SHORT PROBLEM: Convert the part of the material that opens with the line containing "You are a GUI" and runs through the end of the material into a Markdown table with the columns No. and Text, one row per line, with blank lines skipped and the pictures left out.

EXTRACTED RECORDS:

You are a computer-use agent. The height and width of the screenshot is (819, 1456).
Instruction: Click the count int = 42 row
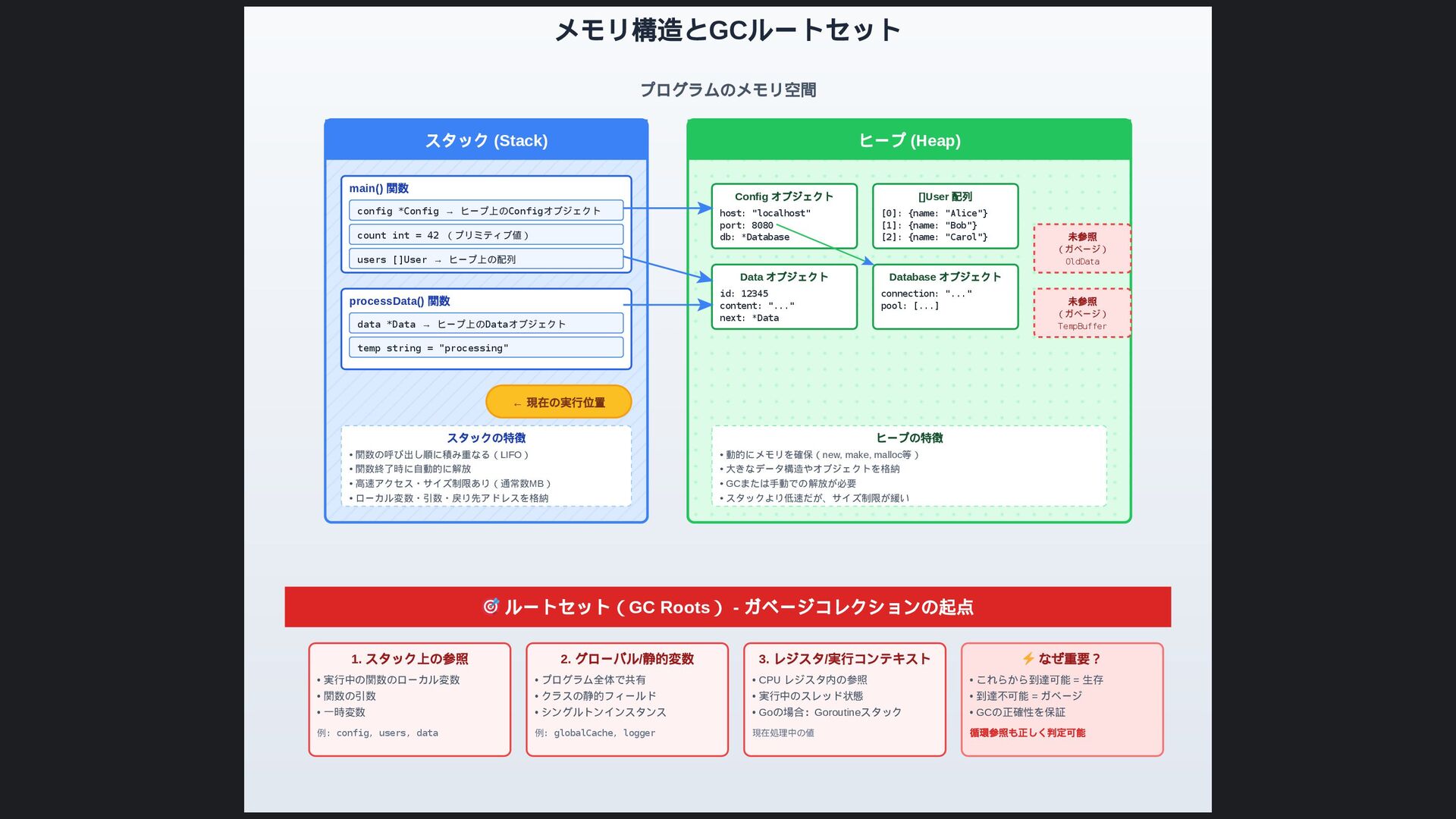click(x=485, y=235)
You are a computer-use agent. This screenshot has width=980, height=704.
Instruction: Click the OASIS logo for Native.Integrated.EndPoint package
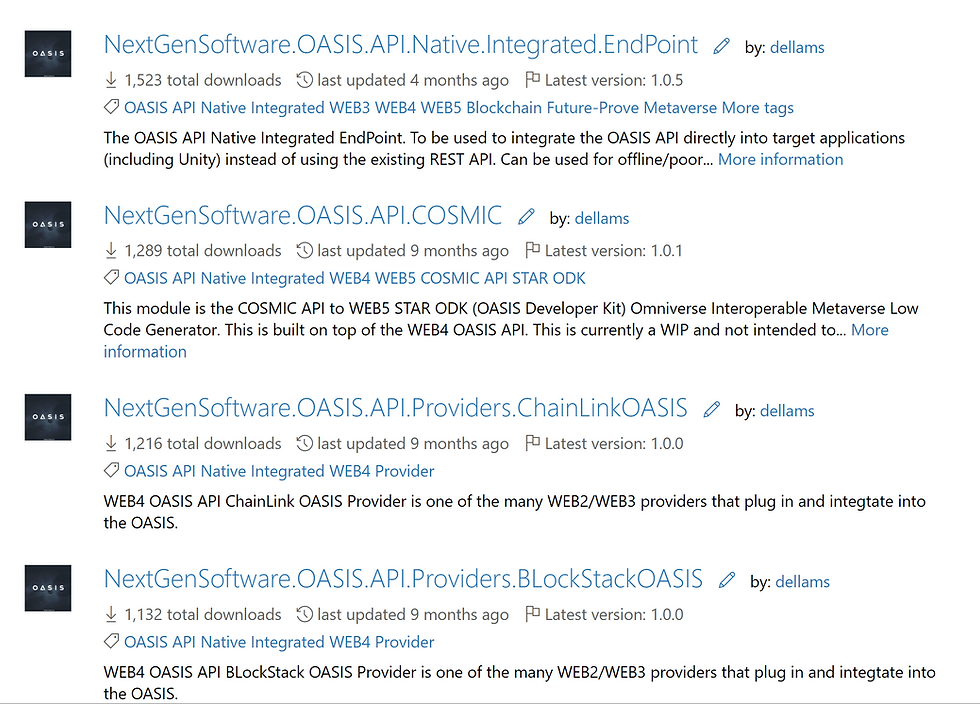click(x=48, y=54)
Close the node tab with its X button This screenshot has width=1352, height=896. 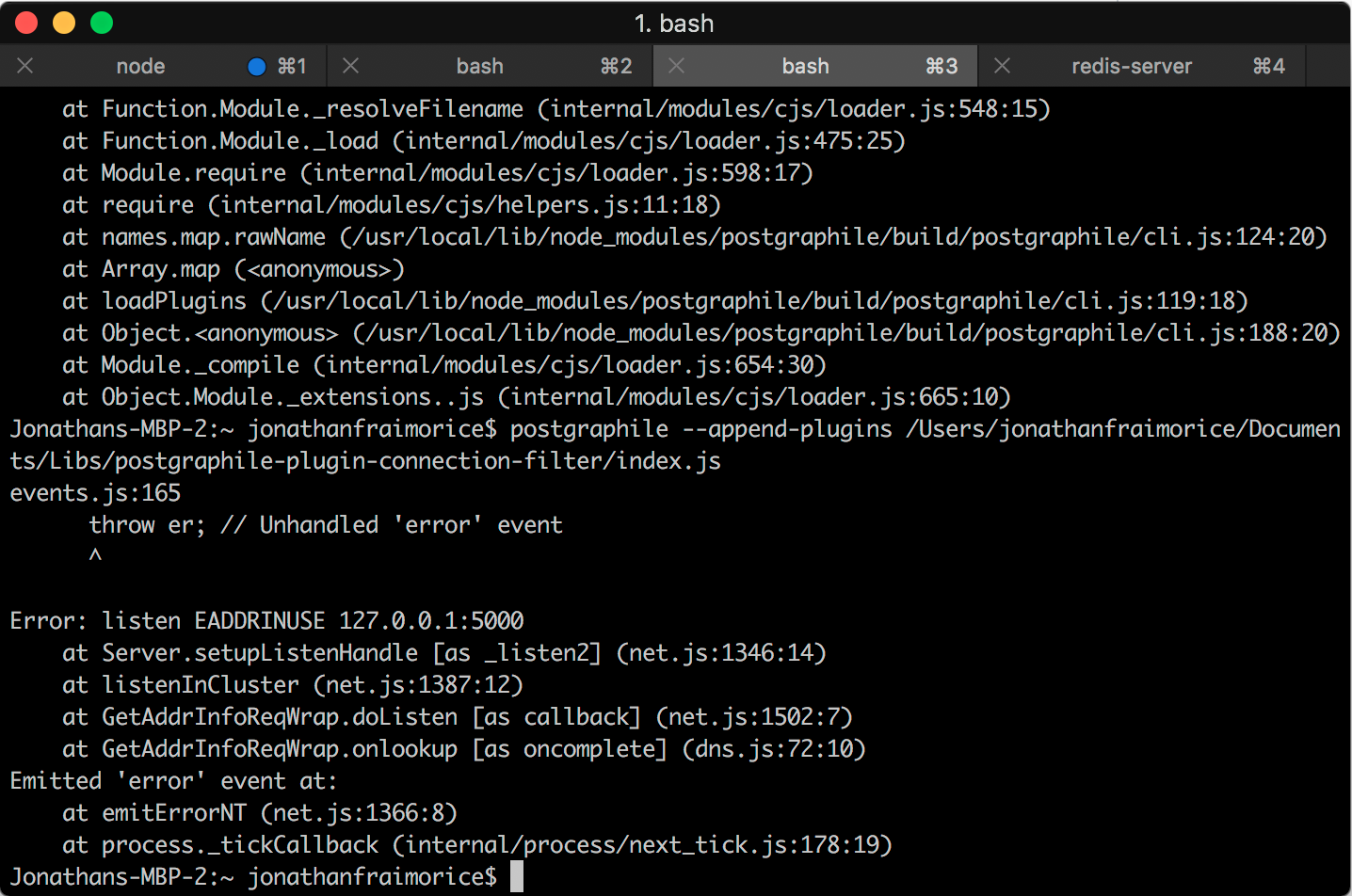point(24,66)
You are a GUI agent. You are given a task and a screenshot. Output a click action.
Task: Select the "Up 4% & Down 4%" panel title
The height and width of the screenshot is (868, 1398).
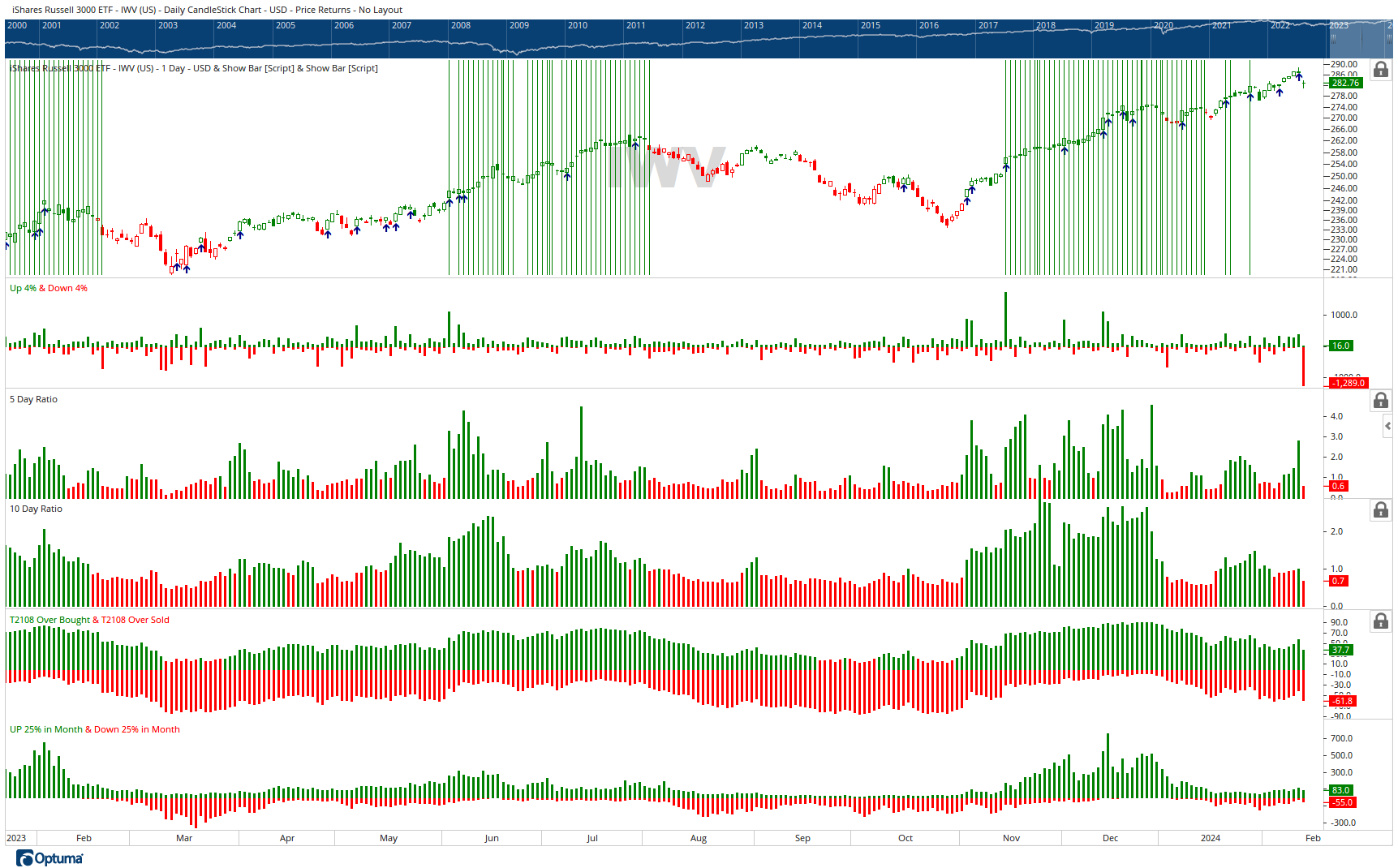point(49,288)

SOLUTION FOR THIS PROBLEM:
| No. | Text |
|---|---|
| 1 | You are a GUI agent. You are given a task and a screenshot. Output a click action. |
| 2 | Task: Select the "Up 4% & Down 4%" panel title |
| 3 | The height and width of the screenshot is (868, 1398). |
| 4 | point(49,288) |